Instructions to follow: Copy out the lines below without changes, everything from the line containing "Find the location" down to the last of them, and omit the pictures.

----- Given records -----

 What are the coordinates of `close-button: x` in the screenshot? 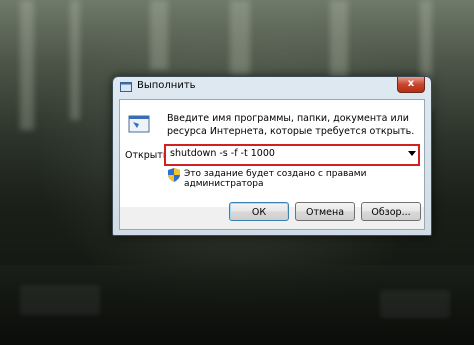 It's located at (411, 85).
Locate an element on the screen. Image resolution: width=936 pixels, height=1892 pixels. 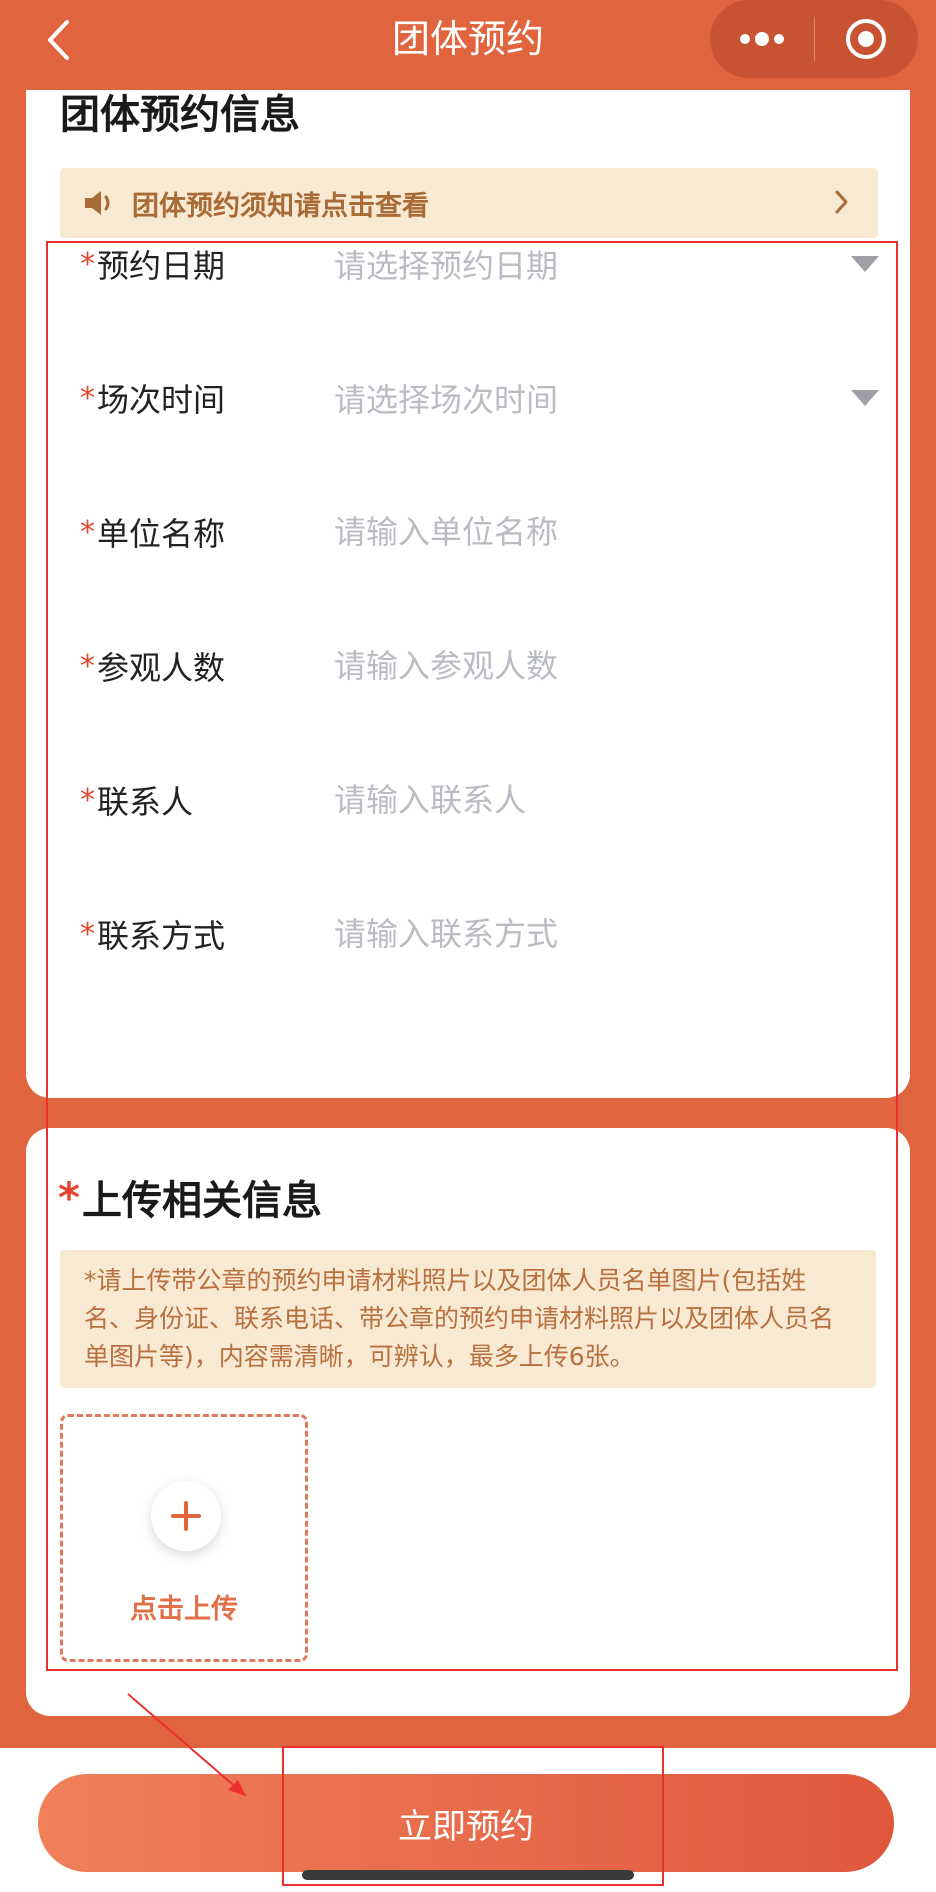
upload-button: 点击上传 is located at coordinates (184, 1538).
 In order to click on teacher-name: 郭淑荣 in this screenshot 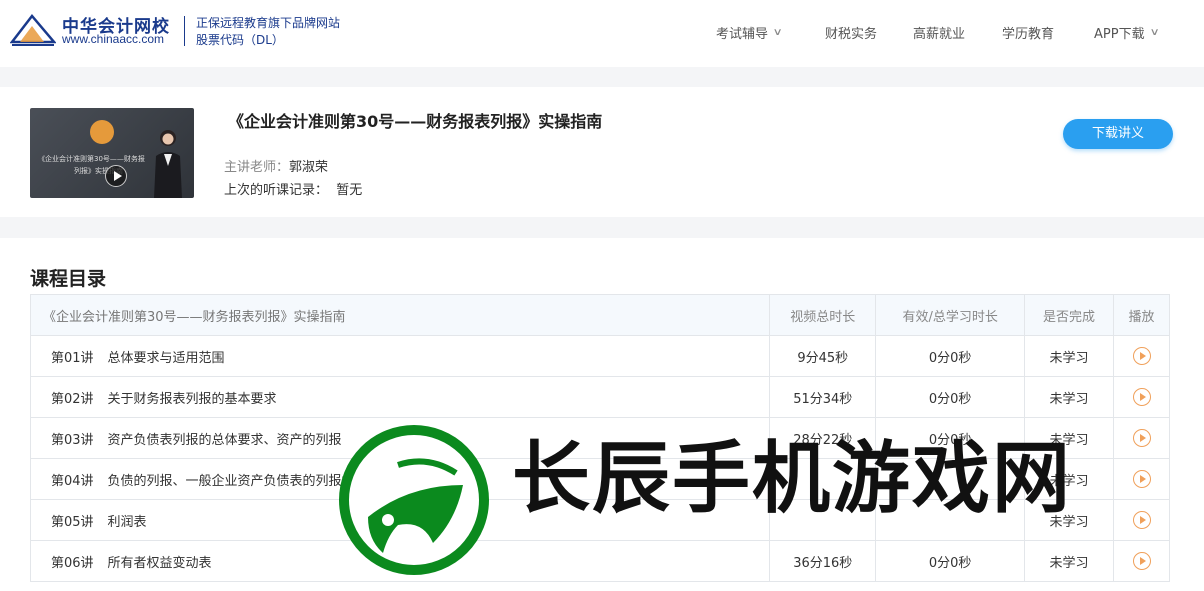, I will do `click(309, 168)`.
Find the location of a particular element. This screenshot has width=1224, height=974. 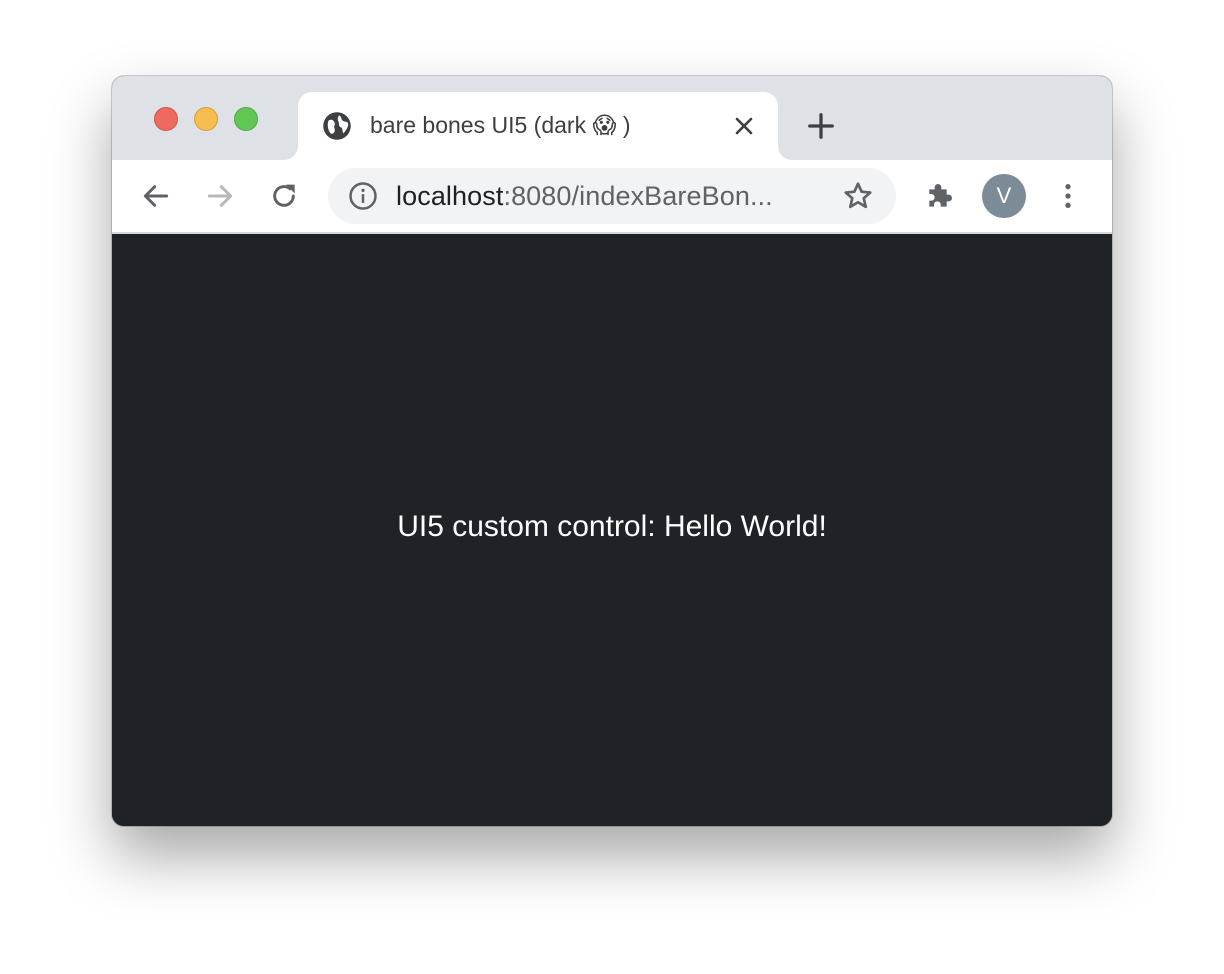

url-host: localhost is located at coordinates (450, 196).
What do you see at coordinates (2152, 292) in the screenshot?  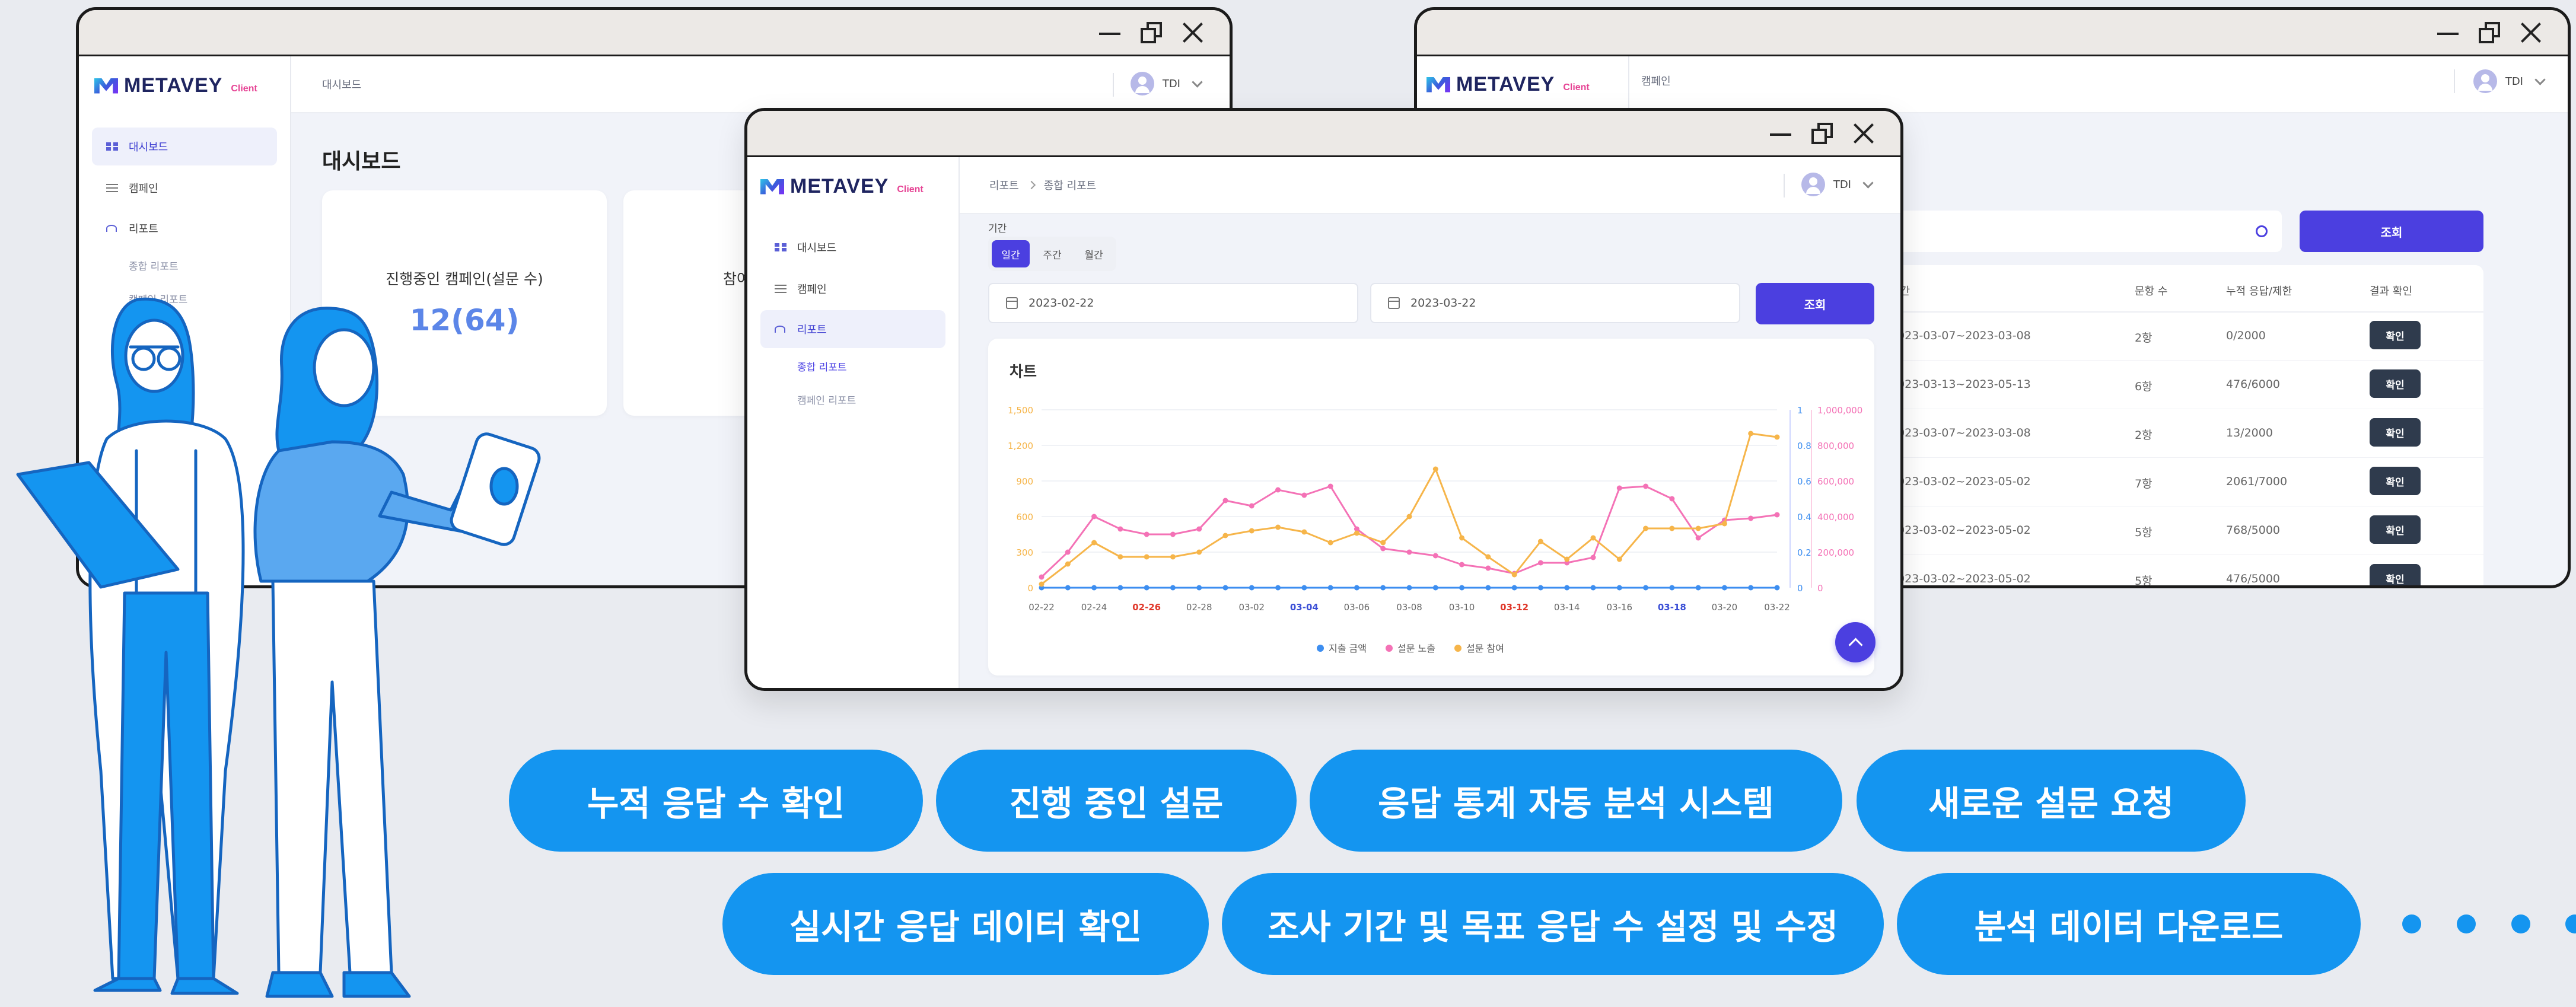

-----

Solution for this task:
Find the location of a particular element. This screenshot has width=1224, height=974. 

url-host: localhost is located at coordinates (450, 196).
What do you see at coordinates (2152, 292) in the screenshot?  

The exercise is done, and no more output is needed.